We would spend entire weekends glued to the television set watching commercial after commercial. If a program came on between commercials, we could ask our guy to bring us a beer or some refreshments so we could be sure to be there when the commercials come back on.
Even though we could record the commercials on video, watch an instant replay on TV, and might even see the commercial during another program, it just wouldn’t be the same if we didn’t see it the first time it aired. It might cause our mall bad luck if we fail to see the newest commercial. It could even cause the mall to be sold and moved to another city.
We could form Fantasy Shopping Leagues with the other gals at the office, pick favorite stores and watch special sales to see how much better our store’s sales are than those of competing stores. At the end of the year, we would have a big party, kid each other, and give trophies to the gals who saved the most money.
Occasionally, we might actually go to the mall and spend time shopping. This would be a rare and important event planned well in advance and anticipated with great excitement. On shopping day we would get there early, invite our friends, and have a tailgate party in the parking lot with the other customers while we waited for the mall to open.
We would talk non-stop to the other gals about the latest shopping expedition, the fabulous buys we made and how we scooped that item right out from under the nose of another shopper and ran 50 yards to the checkout without getting tackled or dropping the item. This story might be retold dozens of times, and each time it is told, the item purchased would be harder to obtain and more expensive.

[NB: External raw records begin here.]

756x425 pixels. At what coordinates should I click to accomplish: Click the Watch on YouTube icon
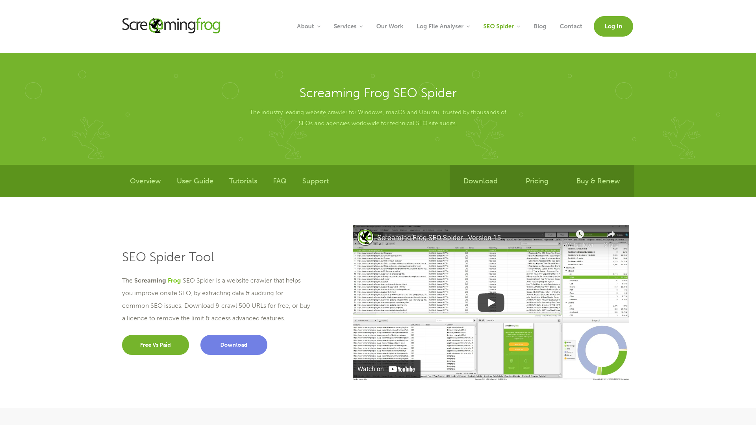pos(386,369)
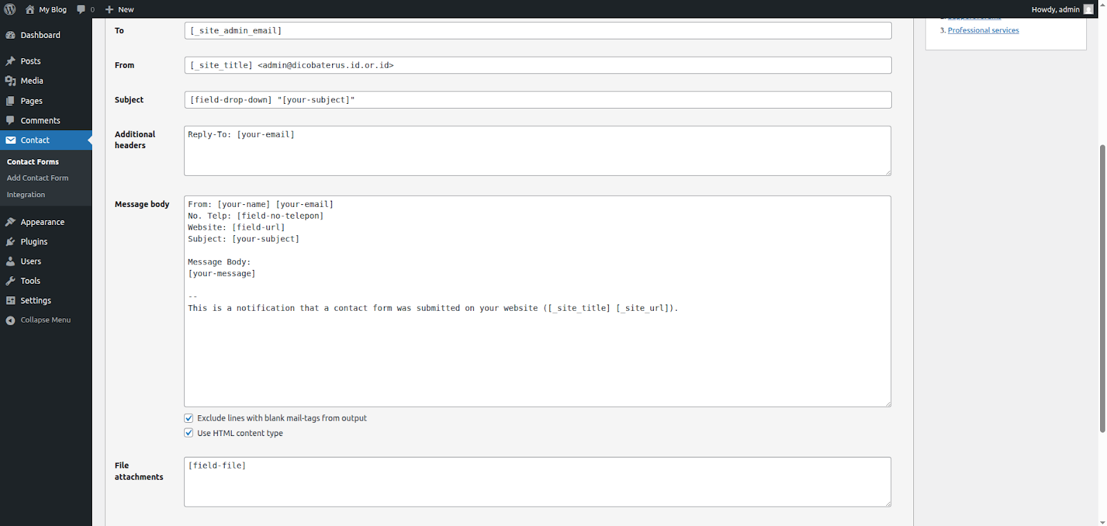The image size is (1107, 526).
Task: Click the Media library icon
Action: (10, 81)
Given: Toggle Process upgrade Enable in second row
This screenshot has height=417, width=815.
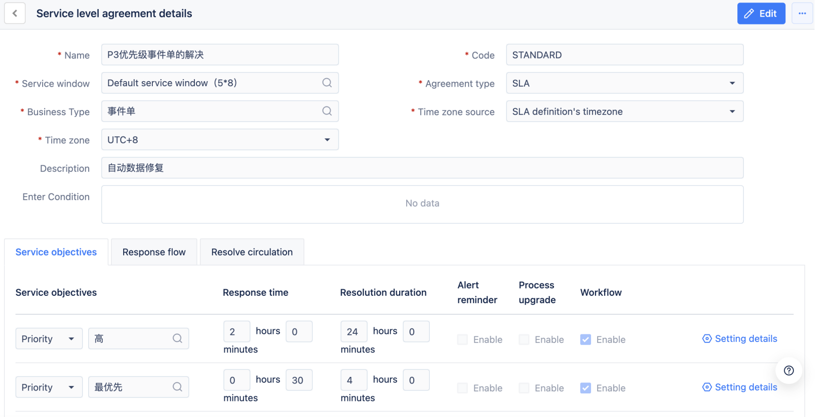Looking at the screenshot, I should (x=524, y=388).
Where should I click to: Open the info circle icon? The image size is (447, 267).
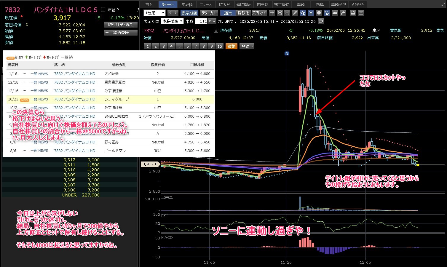pyautogui.click(x=319, y=13)
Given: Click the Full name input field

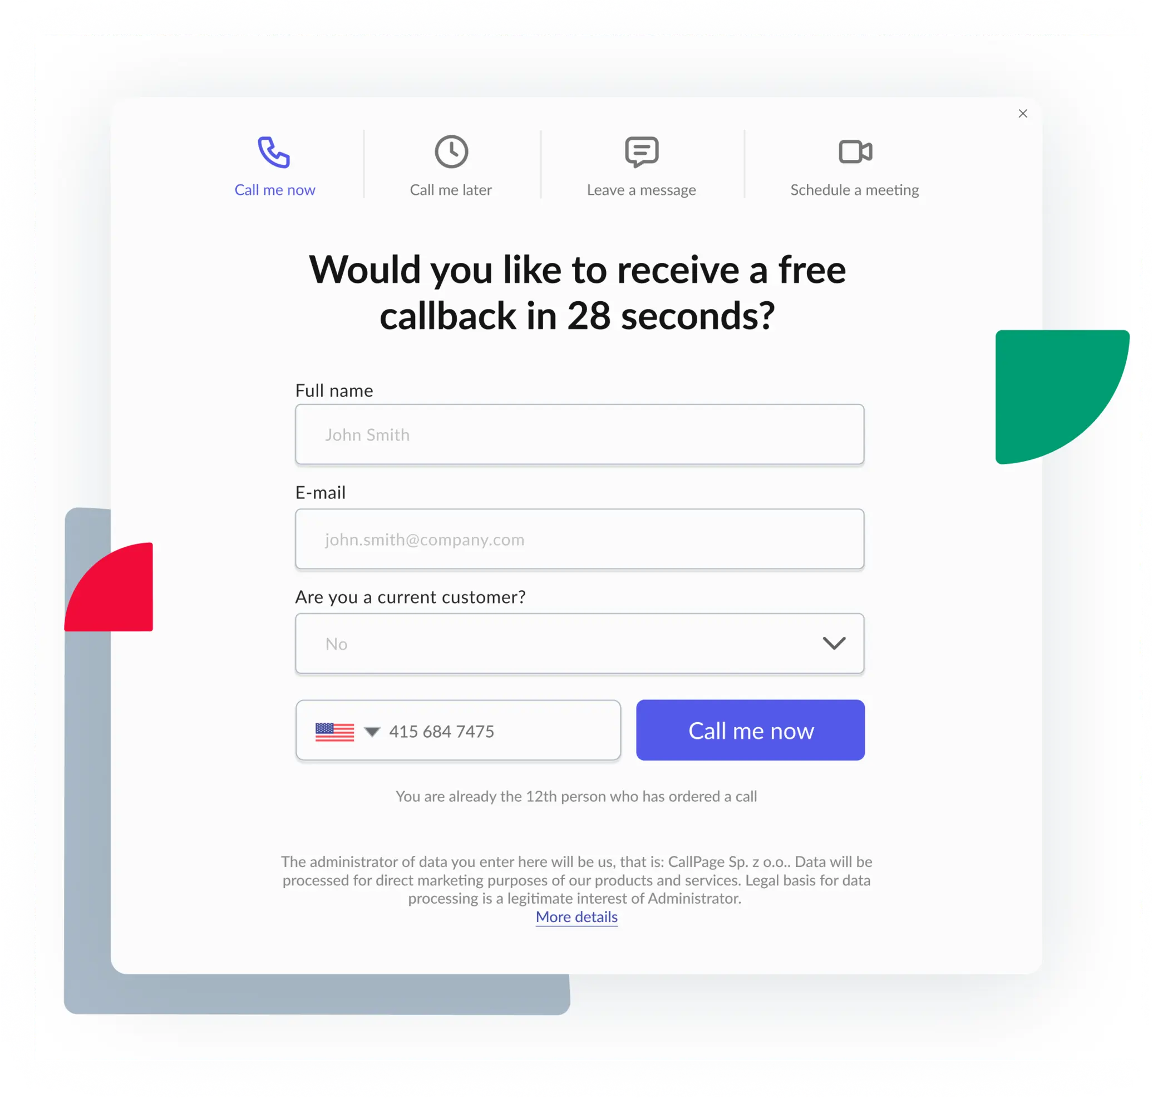Looking at the screenshot, I should point(579,434).
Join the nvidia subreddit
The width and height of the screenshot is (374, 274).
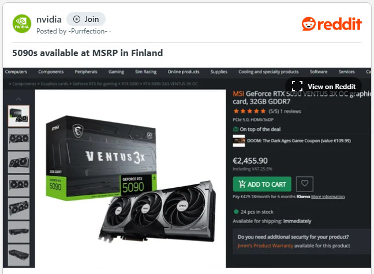pyautogui.click(x=86, y=19)
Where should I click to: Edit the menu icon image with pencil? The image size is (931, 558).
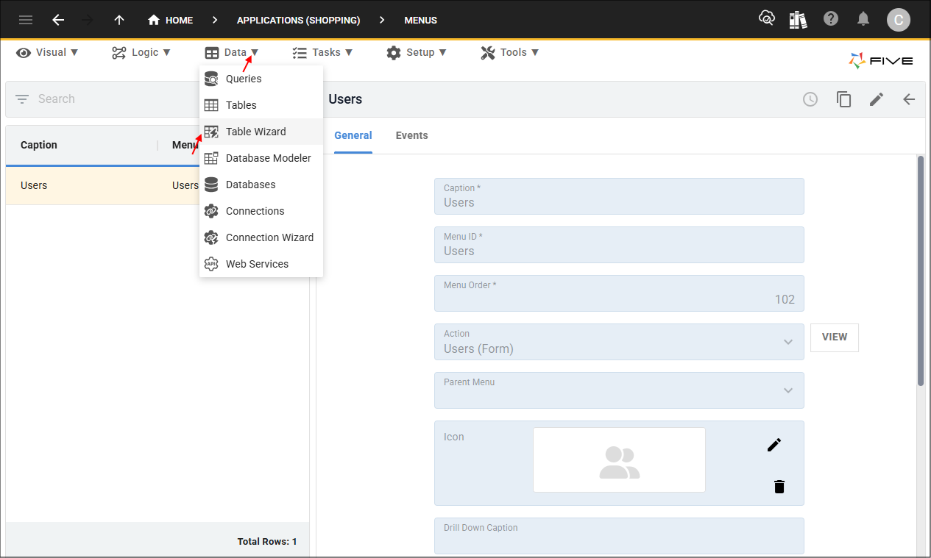click(x=774, y=445)
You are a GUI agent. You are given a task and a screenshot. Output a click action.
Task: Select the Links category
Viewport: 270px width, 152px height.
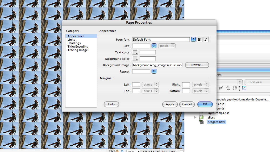(x=71, y=40)
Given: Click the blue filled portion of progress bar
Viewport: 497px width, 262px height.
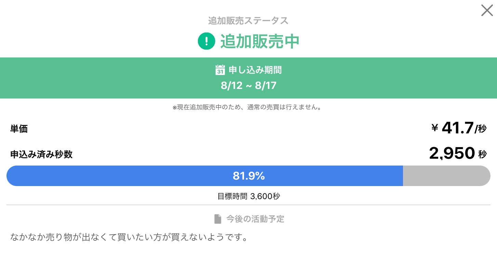Looking at the screenshot, I should point(205,176).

We would lament for weeks if one of the gals maxed out her credit card. We would think about who might replace her during the next sale and whether the substitute would be as good a bargain hunter as she is or merely a fill-in until she returns. We would follow her credit line closely. However, if she shops frequently at a mall that competes with our favorite, we will hope she remains maxed out until the end of the fiscal year.
At the end of the year, all the malls in the U.S. would have a sale-off to pick the two best malls. These malls would compete with each other for the Super Mall Championship in an end-of-year clearance sale extravaganza. There would be celebrity performances to draw customers, media coverage for a month, and much hype surrounding the event.
There would be a raffle to see which shoppers actually get to attend the clearance sale. Scalpers would sell parking spots on e-Bay. Not actually being able to shop would not deter loyal shoppers who would wear their favorite T-shirts, order pizza, and have end of the year Super Mall Parties to watch commercials for their favorite mall.
“That’s ridiculous,” says my guy.
“Oh, yeah? Why isn’t it ridiculous to you when guys act this way about football?”